So maybe I'm wrong. Maybe ministers aren't the puppets of the corporate ruling class. From Slate's news summary:

The "untold story of the 2004 election," says the WP [Washington Post] on its front page, is the impressive organization of the evangelical Christian right. In many battleground states, evangelical Protestants, conservative Roman Catholics and others took it upon themselves to mobilize voters for President Bush, often organizing without connecting with campaign officials. Ministers sermonizing on voting; organizing voting drives around same-sex marriage bans; handing out voter registration forms on Sunday— they all contributed to the crucial demographic coming out in scores for Bush.

Well, wait a minute. I actually went and read the article.

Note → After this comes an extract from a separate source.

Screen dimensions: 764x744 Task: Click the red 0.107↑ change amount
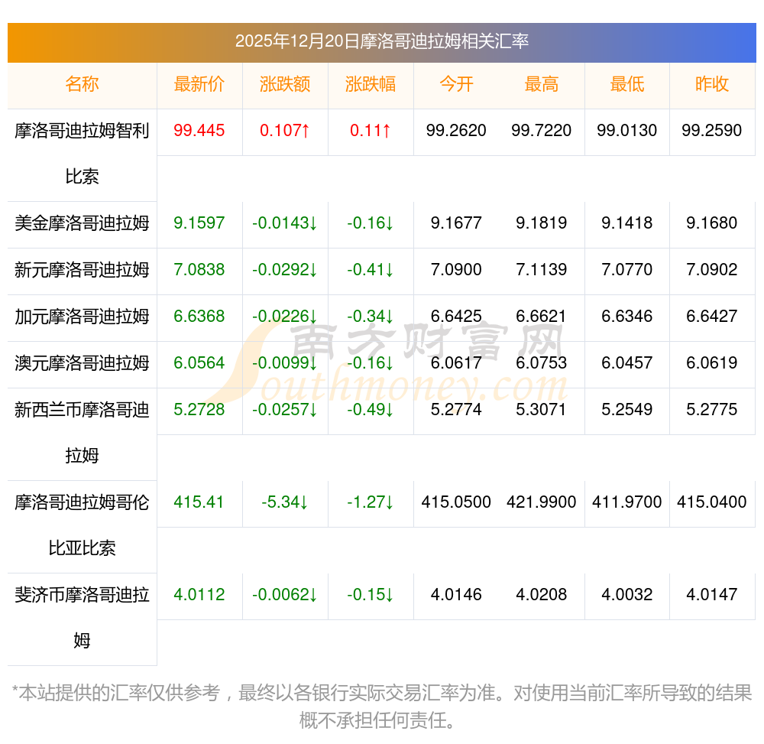click(x=285, y=131)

In dozens of interviews since the election, grass-roots activists in Ohio, Michigan and Florida credited President Bush's chief political adviser, Karl Rove, with setting a clear goal that became a mantra among conservatives: To win, Bush had to draw 4 million more evangelicals to the polls than he did in 2000. But they also described a mobilization of evangelical Protestants and conservative Roman Catholics that took off under its own power.

Karl Rove is still behind much of it. But some of the grassroots mobilization is self-reported by ministers and conservative Catholics -- claiming this credit for themselves is their way of setting up the expectations for payback. So, now I see a two-way alliance between the economic power-brokers and the ecclesiastical power-brokers.